I was 30 before I owned a horse, and I've only owned one in my life:  FlyGirl.  FlyGirl was a Morab (half-Morgan, half-Arab) and was one of the great loves of my life.  But our relationship was not without bumps -- literally.  One afternoon on a leisurely trail ride, for example, FlyGirl spooked when someone on a nearby road threw the daily newspaper onto the driveway of a ranch, and the next thing I knew, I was waking up on the side of the trail looking at nothing but blue sky and a big horse face looking down to see if I was OK.  

A long time ago, on a horse far, far away

That in itself says volumes about our relationship, because as most riders will tell you, being thrown from a horse is not only traumatic for you, it's traumatic for the horse as well, and most of them will high-tail it back to home as soon as it happens.  But not FlyGirl.  She didn't budge from my side while I lay unconscious on the side of the road.

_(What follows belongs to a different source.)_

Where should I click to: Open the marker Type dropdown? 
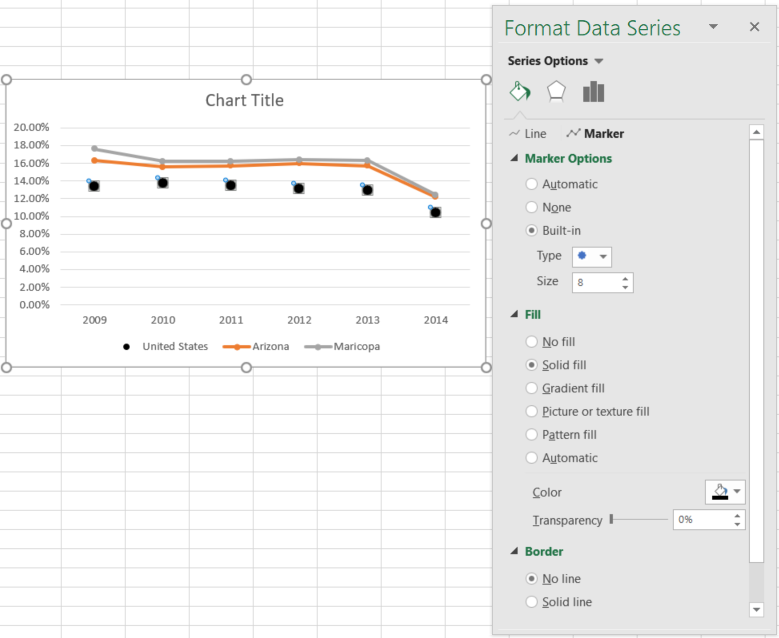[592, 256]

And while I recovered from my fall with just a small bleed on the back of my brain and a whopper of a concussion, it was not an injury I took lightly.  Because there are two types of riders in the world -- the ones that have been injured in a fall, and the ones who it just hasn't happened to yet.

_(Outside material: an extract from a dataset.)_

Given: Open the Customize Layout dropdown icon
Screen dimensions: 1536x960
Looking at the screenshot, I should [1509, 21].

FlyGirl lived many years after that, and we shared many more trail rides together.  And when she developed equine Cushing's disease, I didn't think twice about spending $400 a month on medication for her, even though I was barely making it on a beginning teacher's salary.  And to this day, I still light a candle for her on the day I had to have her put down.  I still cry.  And while many people I know look forward to seeing grandparents, children, or other relatives when they finally die and cross over to the other side, I am most looking forward to seeing FlyGirl again.  I have no doubt she's there, and if she's not, then I'm not sure I want to go.

So, bottom line, horses are expensive -- emotionally, physically and financially, although not without rewards.  I started thinking about all this last week when our mail lady had an accident on her horse and broke her back in three different places. A good friend was thrown off her horse a few years ago and hit an arena railing, breaking three ribs and her collarbone.  Expensive injuries, in many ways.

And so I look at all these things, as well as my own experiences, and it makes me realize I'm just not up to horses anymore.  We may buy a little donkey for our pasture to help carry harvest and be a pasture pal to the goats and sheep we'll be getting, but that will be as close to horse ownership as I will probably get.

Yet I love horses dearly.  It's funny though, there are things you may love but don't want in your life as you grow older.  Certain men, some types of friends, a tequila buzz and, yes, horses, all fall into that category for me.  They all represent things I've been through and experiences I've had, and loved, but no longer wish to repeat.

I think this qualifies as a type of wisdom.